Design Research Building
Introduction
In 1953 Benjamin Thompson founded Design Research in Brattle Street, Cambridge, a store dedicated to the sale of interior furniture and accessories, which later expanded its offer. Design Research made an eclectic selection of products, from furniture to clothes, from toys to pots and pans, to a wide range of prices, introducing the idea of a shop for a “lifestyle”. It offered furniture from designers such as Marcel Breuer, Hans Wegner, Alvar Aalto and Joe Colombo. In the textile sector, Design Research was the exclusive representative for the United States of Finnish clothing and textiles from Marimekko from 1959 to 1976. The store became known for being frequented by well-known characters from all fields.
In 1964 a branch was opened in New York and in 1965 in San Francisco. In 1969 Thompson designed the company’s revolutionary second store in Cambridge, which stands out for its extreme opening and use of glass.
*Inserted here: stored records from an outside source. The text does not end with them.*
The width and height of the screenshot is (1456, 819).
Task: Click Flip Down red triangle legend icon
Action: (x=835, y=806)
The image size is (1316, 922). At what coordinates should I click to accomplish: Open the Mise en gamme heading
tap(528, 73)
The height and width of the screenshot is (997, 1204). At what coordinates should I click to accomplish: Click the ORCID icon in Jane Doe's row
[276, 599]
The company closed at the end of the 1970s, but it has had a broad influence on the retail design of the 20th century, with Crate and Barrel founder Gordon Segal, designer and retailer Jonathan Adler and co-owner of Moss, Franklin Getchell.
The transparent skin of the building erased the distinction between inside and outside, which led the jury of the 1971 BSA Honor Award to observe that “the life of the building extends to the life of the street.”
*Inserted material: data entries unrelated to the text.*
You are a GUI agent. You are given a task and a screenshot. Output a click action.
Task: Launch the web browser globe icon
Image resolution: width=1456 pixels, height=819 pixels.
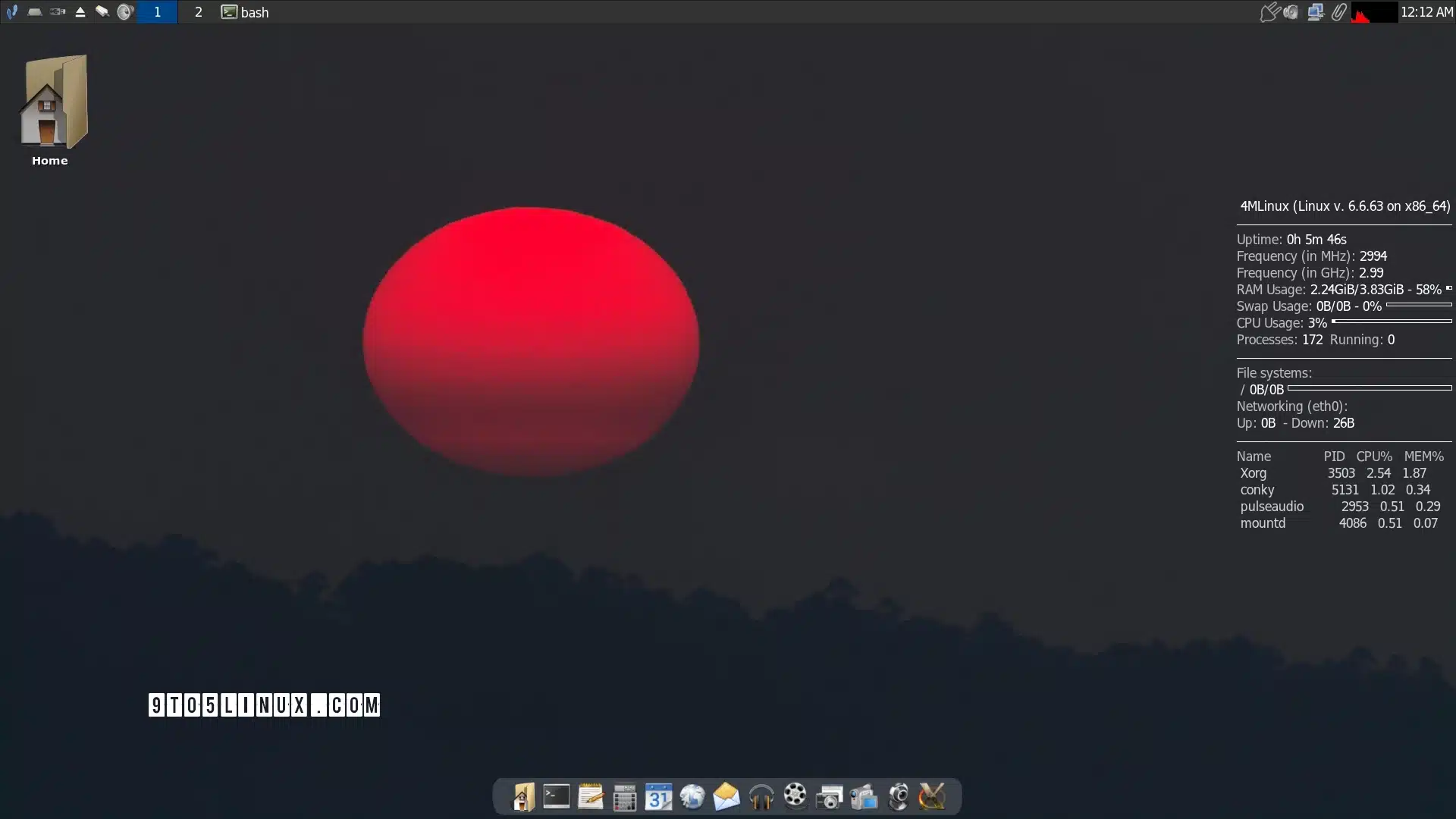click(x=692, y=796)
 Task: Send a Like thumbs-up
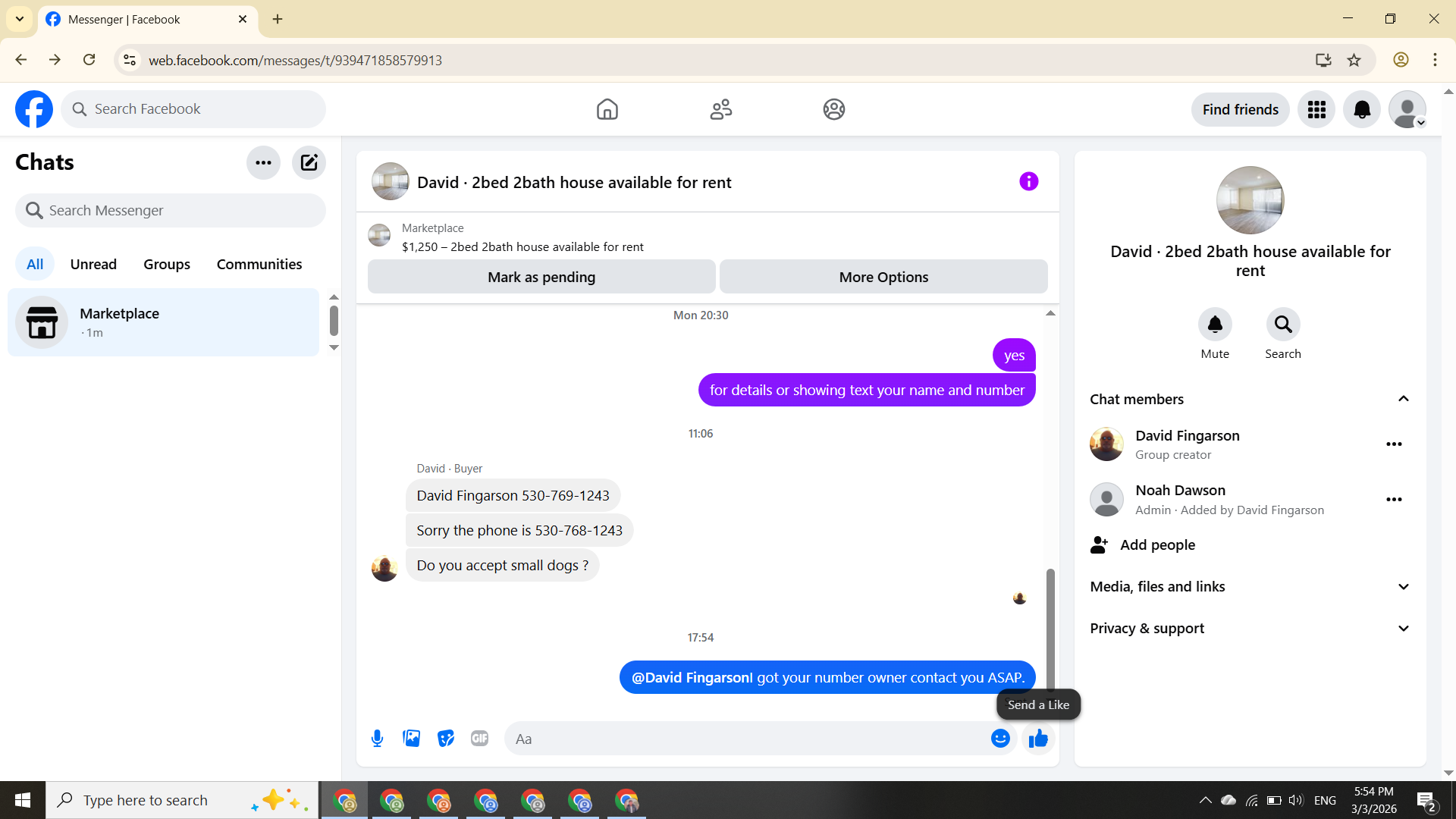(x=1038, y=738)
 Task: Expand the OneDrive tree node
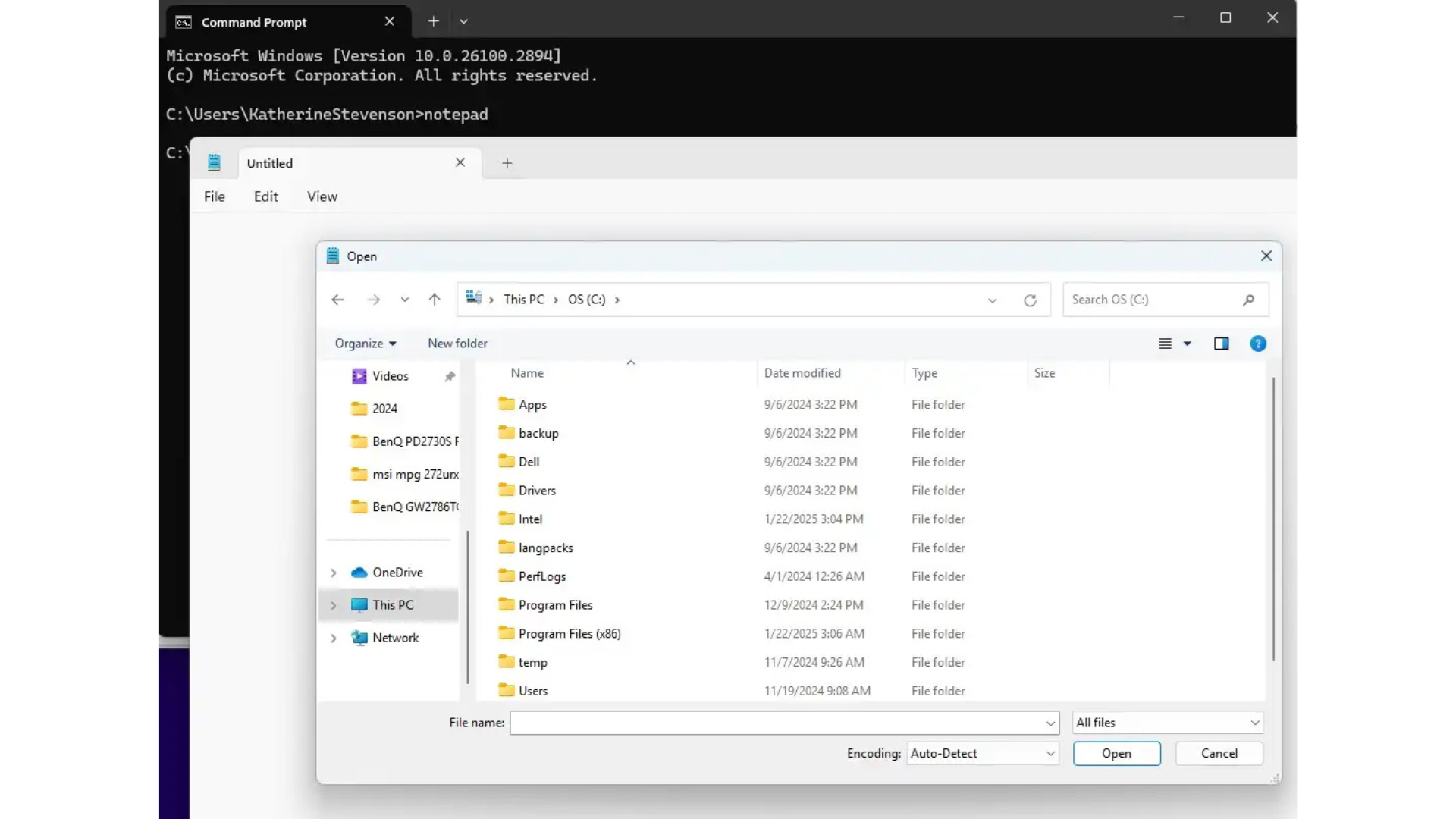(334, 573)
In 2003 the building received the prestigious Twenty-Five Year award from the American Institute of Architects.
Location
In 1969, Thompson moved the Cambridge store to a revolutionary new 2,200 m2 store designed by his firm, Benjamin Thompson and Associates, at 48 Brattle Street, Cambridge, Massachusetts, United States.
Concept
Benjamin Thompson, a practicing architect and a faculty member at Harvard Graduate School of Design, designed the headquarters of the innovative retail store, selling European furniture and Scandinavian designs, with frameless glass walls to show the items to local residents .
Thompson’s goal was to provide a place where people could buy everything they needed for contemporary life, especially modern European furniture and in particular Scandinavian design. Over the years the textile branch was added, both for home and clothing.
Spaces
The integration of the glass facade with the exposed structural concrete has remained a classic and enduring part of the urban landscape of Brattle Street since its completion in 1969. Its design has remained current and contemporary for the different occupants of the building afterwards of the closing of Desing Research.
At the time of its completion, the work received acceptance criticism, highlighting that the design pointed the way to a constructive method of glass that could create a warmer city, adding light, color and optimism to the life of the streets.
Architecture critic Robert Campbell of the Boston Globe described it this way: “… This wonderful building … is conceived as a five-story glass showcase, faceted like the surface of a diamond. The facade is so transparent that the merchandise exhibited indoors becomes part of the architecture… ”
Each floor is an open plan without walls, decorated with natural materials such as brick, wood, jute or cork, in which the merchandise is complemented by the structure of the building creating an endless exhibition hall. The floors have created stepped half floors, which makes the flight of stairs that join them shorter and more accessible.
Structure and materials
The building consists of flat concrete slabs supported by interior columns and closed with transparent glass walls without a frame. Outside the facade slabs are shown in cantilever, creating strange angles, supported by thin concrete columns. The brick flooring of the sidewalks continues in the interior, so Thomson referred to the store as “… a tall and spacious lobby, not very different from the square where a festive bazaar is held on the street …”
Inside there are many blunt but elegant touches: open stairs with clean cladding and black tube railings, brick, concrete or wood floors.
Benjamin Thompson always fought for excellence and enjoyed researching new ideas. The famous glass skin of Desing Research Headquarters is an example. It began as a conventional showcase system with uprights, but when the design team discovered a new technology that allowed the glass to be used as unframed floating panels, with silicone gaskets and metal clips, the architect approved the innovative, new system in the US market.